__TASK STATEMENT__
Up to and including the line with "Screen dimensions: 1001x659", restate every line of the records below word for word, from the first line on, leaving out the pictures.

__EXERCISE DATA__
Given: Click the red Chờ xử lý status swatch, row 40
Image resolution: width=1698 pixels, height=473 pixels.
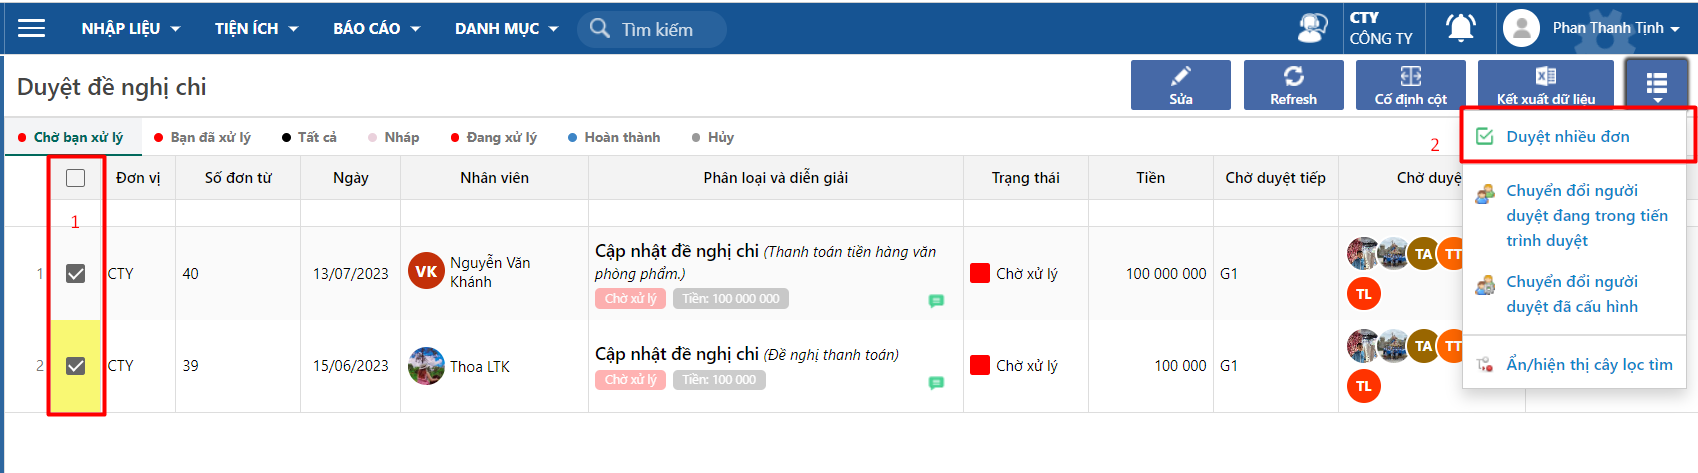Looking at the screenshot, I should click(980, 273).
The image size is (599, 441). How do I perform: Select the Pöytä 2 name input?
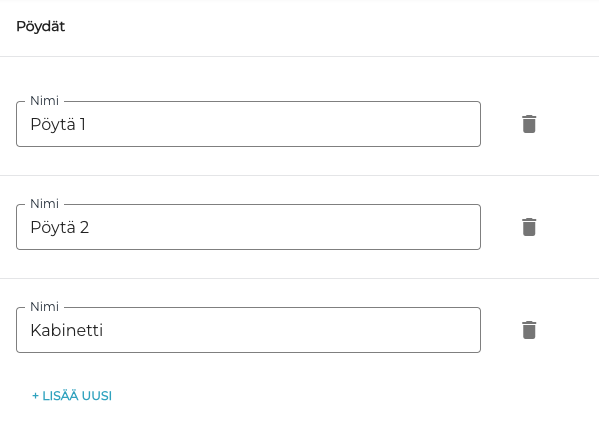point(248,227)
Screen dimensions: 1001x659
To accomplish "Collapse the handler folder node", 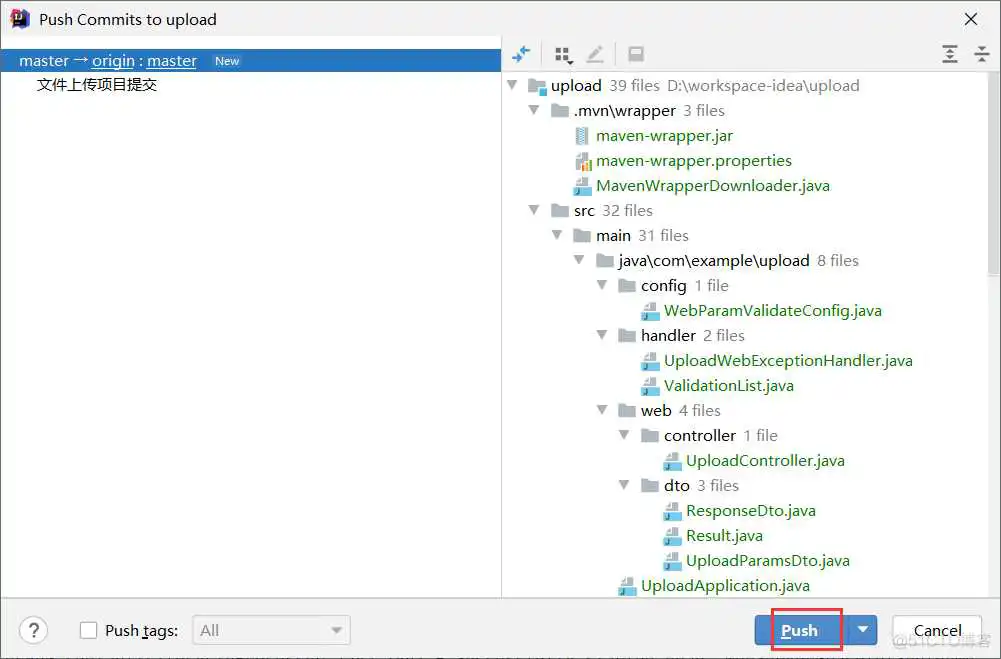I will click(x=603, y=336).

__TASK RESPONSE__
Given: Click the red Chờ xử lý status swatch, row 40
Image resolution: width=1698 pixels, height=473 pixels.
Looking at the screenshot, I should click(980, 273).
The image size is (599, 441). How do I perform: Select the Pöytä 2 name input?
point(248,227)
Screen dimensions: 1001x659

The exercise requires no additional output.